EXCERPT PROVIDED —
--------------------------------------------------

The Early Dynastic Period of Mesopotamia is the modern-day archaeological term for the era in Mesopotamian history – 2900-2334 BCE – during which some of the most significant cultural advances were made including the rise of the cities, the development of writing, and the establishment of governments.
This era was preceded by the Uruk Period (4100-2900 BCE) when the first cities were established in the region of Sumer (southern Mesopotamia) and succeeded by the Akkadian Period (2334-2218 BCE) when Mesopotamia was conquered by Sargon of Akkad (r. 2334-2279 BCE) and ruled by him and his successors as the Akkadian Empire.
The term Early Dynastic Period was coined by Orientalist Henri Frankfort (l. 1897-1954 CE) to mirror the Early Dynastic Period in Egypt, a similar period of development. It should be noted, however, that the advances of Mesopotamia's Early Dynastic Period differed from Egypt's in significant ways, notably in that Mesopotamia – even under the rule of Sargon or later empires – was never the cohesive ethnic or political entity Egypt was and the kinds of cultural development cited for this era were not as uniform as they were in Egypt.
The city-states of Sumer were, for much of their history, each independently governed – not united under the reign of a single king as in the case of Egyptian government – and so a city like Uruk or Ur might have developed some important cultural advance which was not shared – at least not readily – with others.

--------------------------------------------------

WRITTEN REQUEST A —
Answer these from the passage on Mesopotamia's Early Dynastic Period, each on its own line:
(i) What span of years does it give for the Early Dynastic Period?
(ii) Who coined the term "Early Dynastic Period"?
(iii) Which period came right before it?
WRITTEN REQUEST B —
Repeat word for word the part of the passage on Mesopotamia's Early Dynastic Period that runs from "The term Early" up to and including "were in Egypt.".

SUPPLIED DATA —
--------------------------------------------------

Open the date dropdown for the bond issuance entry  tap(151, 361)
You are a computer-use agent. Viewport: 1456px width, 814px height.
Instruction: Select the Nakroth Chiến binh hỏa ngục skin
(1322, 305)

--------------------------------------------------

TASK RESULT A —
(i) 2900-2334 BCE
(ii) Henri Frankfort
(iii) The Uruk Period (4100-2900 BCE)

TASK RESULT B —
The term Early Dynastic Period was coined by Orientalist Henri Frankfort (l. 1897-1954 CE) to mirror the Early Dynastic Period in Egypt, a similar period of development. It should be noted, however, that the advances of Mesopotamia's Early Dynastic Period differed from Egypt's in significant ways, notably in that Mesopotamia – even under the rule of Sargon or later empires – was never the cohesive ethnic or political entity Egypt was and the kinds of cultural development cited for this era were not as uniform as they were in Egypt.